Uno dei suoi più celebri sonetti, L’anima mia vilment’è sbigottita, è massima rappresentazione di questa poetica. L’anima del poeta/amante è debilitata e non gode neppure dell’effetto nobilitante dell’amore, in quanto il suo sbigottimento è raggiunto, al contrario, con viltà: la visione della donna amata introduce ‹‹per li occhi […] la battaglia›› che l’anima dovrà sostenere con il cuore. Temendo di essere vinta, l’anima fugge ‹‹e chi vedesse com’ell’è fuggita/ diria per certo: – questi non à vita -››. Il poeta, così, rimane esanime a causa della dispersione, avvenuta attraverso la perdita dell’anima, degli ‹‹spiriti›› regolatori delle forze vitali. 

Come quest’ultimo aspetto fortemente dimostra, Cavalcanti nutriva la propria poetica di nozioni di fisiologia medievale, ovvero di una delle branche della philosophia naturalis basata sugli studi di Aristotele e dei suoi commentatori. Secondo questa concezione, la psiche è governata da spiriti paragonabili per lo più a corpora subtilia esalati dal sangue e responsabili delle facoltà umane. Questi animano le composizioni del poeta, abitandole e determinandone l’immaginario. E così la tragicità della concezione amorosa pervade le Rime, all’interno delle quali ricorrono ossessivamente i tratti antropomorfi degli spiritelli, come spesso Cavalcanti li appella. Dilaniante è il raggiungimento di una consapevolezza: il momento dell’innamoramento che desta gli spiriti d’amore coincide drammaticamente con l’atto di morte del poeta (‹‹quel pauroso spirito d’amore/ lo qual sòl apparir quand’om si more›› [XXII])

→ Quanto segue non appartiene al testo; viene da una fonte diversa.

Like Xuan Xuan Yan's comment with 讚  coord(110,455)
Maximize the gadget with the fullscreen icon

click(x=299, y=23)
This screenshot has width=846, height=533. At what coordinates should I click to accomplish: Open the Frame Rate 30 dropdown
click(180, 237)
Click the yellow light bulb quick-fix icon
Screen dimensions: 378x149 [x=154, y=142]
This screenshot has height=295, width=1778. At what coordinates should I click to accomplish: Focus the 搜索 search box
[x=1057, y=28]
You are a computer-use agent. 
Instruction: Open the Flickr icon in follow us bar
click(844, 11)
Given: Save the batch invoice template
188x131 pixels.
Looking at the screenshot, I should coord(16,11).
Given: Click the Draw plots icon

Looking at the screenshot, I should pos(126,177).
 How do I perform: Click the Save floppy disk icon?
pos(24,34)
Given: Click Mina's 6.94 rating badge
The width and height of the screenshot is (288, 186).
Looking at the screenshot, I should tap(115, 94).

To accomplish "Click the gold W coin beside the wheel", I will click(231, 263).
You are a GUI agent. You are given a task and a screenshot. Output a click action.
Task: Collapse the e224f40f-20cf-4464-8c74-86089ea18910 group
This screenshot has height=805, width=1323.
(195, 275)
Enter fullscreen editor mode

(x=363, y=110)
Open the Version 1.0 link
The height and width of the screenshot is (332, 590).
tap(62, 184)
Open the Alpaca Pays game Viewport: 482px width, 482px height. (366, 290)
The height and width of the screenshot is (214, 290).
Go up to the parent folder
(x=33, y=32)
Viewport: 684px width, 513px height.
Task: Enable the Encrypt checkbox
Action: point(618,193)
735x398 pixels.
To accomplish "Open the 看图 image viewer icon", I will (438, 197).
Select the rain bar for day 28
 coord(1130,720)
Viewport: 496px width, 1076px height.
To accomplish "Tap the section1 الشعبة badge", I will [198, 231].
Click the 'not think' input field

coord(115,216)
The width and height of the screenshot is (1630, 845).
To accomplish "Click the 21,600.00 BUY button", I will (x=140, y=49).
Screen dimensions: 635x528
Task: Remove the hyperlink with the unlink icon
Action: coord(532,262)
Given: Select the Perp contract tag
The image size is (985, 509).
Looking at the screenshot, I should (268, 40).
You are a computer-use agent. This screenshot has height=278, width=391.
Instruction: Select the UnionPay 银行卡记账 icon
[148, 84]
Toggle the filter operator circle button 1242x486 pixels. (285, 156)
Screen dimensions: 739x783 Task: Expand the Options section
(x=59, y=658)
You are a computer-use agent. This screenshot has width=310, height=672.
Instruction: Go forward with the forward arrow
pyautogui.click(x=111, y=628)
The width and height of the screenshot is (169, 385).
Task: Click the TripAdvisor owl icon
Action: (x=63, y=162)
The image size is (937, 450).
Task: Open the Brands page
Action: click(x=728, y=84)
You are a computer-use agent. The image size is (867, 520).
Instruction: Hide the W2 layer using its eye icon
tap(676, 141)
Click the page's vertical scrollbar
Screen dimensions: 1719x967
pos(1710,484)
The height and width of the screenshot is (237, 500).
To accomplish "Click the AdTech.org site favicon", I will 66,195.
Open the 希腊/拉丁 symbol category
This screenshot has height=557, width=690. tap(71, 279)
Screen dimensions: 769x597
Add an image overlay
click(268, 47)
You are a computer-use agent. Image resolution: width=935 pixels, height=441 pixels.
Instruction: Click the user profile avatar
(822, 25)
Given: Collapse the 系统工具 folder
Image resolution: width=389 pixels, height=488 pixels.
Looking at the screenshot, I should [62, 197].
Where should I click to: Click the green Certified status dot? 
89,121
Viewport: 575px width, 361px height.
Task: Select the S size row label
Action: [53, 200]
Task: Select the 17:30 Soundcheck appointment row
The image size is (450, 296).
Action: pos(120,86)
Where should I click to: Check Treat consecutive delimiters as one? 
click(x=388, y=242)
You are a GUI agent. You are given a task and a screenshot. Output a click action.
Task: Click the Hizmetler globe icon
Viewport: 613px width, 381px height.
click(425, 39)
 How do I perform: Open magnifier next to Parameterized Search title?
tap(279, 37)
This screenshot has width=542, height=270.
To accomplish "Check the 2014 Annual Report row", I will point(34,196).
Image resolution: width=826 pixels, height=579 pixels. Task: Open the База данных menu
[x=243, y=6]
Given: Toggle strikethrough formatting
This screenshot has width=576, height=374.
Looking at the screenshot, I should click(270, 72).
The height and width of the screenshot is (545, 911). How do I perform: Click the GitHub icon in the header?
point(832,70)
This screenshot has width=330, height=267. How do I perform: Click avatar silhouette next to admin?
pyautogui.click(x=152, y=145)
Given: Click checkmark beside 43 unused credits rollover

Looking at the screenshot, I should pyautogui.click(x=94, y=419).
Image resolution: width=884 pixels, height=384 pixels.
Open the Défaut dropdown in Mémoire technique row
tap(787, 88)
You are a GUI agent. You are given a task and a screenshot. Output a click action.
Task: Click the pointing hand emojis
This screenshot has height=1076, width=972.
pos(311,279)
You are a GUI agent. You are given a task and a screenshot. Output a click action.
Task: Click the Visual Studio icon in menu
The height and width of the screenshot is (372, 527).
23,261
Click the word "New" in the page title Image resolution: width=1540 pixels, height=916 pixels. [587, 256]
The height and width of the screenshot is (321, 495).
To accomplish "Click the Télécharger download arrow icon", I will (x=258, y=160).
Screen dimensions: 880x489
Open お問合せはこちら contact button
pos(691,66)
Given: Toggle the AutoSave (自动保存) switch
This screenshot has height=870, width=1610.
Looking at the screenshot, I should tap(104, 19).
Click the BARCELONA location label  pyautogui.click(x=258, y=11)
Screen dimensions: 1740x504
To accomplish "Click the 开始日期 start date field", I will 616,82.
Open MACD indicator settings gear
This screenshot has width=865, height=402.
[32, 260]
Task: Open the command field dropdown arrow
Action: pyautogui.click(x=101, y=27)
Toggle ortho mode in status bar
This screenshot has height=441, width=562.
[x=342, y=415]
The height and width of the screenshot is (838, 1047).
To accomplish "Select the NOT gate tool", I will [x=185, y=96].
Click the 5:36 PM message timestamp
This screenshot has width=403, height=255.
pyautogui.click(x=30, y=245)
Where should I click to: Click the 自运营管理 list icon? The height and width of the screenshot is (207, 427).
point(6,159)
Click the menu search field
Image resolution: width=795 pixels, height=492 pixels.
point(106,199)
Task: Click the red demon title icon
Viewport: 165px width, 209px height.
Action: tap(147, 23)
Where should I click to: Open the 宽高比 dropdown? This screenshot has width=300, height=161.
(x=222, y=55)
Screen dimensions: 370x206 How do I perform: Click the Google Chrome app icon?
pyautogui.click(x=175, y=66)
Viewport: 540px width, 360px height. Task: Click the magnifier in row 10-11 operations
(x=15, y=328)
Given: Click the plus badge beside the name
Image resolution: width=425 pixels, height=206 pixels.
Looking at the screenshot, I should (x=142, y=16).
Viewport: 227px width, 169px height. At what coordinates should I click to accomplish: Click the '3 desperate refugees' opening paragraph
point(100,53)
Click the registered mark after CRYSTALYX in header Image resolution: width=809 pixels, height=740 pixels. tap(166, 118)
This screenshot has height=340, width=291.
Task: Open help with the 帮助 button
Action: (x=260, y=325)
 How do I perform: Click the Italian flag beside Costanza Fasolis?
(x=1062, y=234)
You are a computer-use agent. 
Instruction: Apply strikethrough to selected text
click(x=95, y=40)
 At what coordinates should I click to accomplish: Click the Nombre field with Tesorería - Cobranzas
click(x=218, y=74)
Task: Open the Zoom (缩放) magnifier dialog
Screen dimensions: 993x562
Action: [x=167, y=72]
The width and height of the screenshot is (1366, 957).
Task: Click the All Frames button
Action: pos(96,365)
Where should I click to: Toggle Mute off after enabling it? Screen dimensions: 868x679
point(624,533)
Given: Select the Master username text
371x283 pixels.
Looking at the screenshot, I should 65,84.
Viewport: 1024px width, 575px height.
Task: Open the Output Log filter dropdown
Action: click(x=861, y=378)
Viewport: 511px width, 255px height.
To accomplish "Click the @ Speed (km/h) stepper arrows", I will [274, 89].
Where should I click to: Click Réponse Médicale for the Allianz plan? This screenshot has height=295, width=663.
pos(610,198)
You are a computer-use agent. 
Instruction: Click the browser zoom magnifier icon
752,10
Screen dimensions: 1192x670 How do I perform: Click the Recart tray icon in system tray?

Il connubio tra esercizio poetico e conoscenze filosofico-scientifiche caratterizza oltre alla poetica, come inoltre la canzone Donna me prega incentrata sulla fisiologia d’amore dimostra, anche la quotidianità di Cavalcanti. Non a caso Boccaccio, nel dedicare al poeta la nona novella della sesta giornata, lo definisce ‹‹ottimo filosofo naturale››. Da questa narrazione, la fisionomia di Cavalcanti emerge come particolarmente enigmatica: all’interno di un cimitero, scavalcando con slancio una sepoltura, il poeta risponde con un motto di spirito a ‹‹certi cavalier fiorentini›› che lo avevano raggiunto per ‹‹dargli briga››. Al centro della provocazione vi è il presunto ateismo di Cavalcanti, un argomento che ancora oggi anima numerosi dibattiti e che ispessisce ulteriormente l’eccentricità di questo personaggio, soprattutto se calata nel cristianesimo pregnante che dominava il mondo medievale. Ad alimentare tali questioni è il controverso passo della Commedia inserito nel Canto X dell’Inferno. Ai timori di Cavalcante de’ Cavalcanti dovuti al mancato coinvolgimento del figlio Guido nel viaggio ultraterreno, il Sommo poeta risponde: ‹‹Da me stesso non vegno:/ colui ch’attende là per qui mi mena,/ forse cui Guido vostro ebbe a disdegno›› (che sarebbe come dire “non vengo di mia iniziativa, mi manda qui chi mi attende alla meta, forse proprio colui che Guido disdegnò”). Verso chi sia rivolto questo disdegno che Dante attribuisce al poeta è oggetto di un’accanita esegesi. Tuttavia ad oggi quasi concordemente si tende ad attribuirlo a Beatrice, ovvero, come ella è intesa all’interno dell’opera dantesca, alla grazia divina ed alla teologia. Cavalcanti infatti si inseriva tra i negatori dell’immortalità dell’anima, abbracciando l’averroismo, dimensione totalmente inconciliabile con i dettami della Chiesa. 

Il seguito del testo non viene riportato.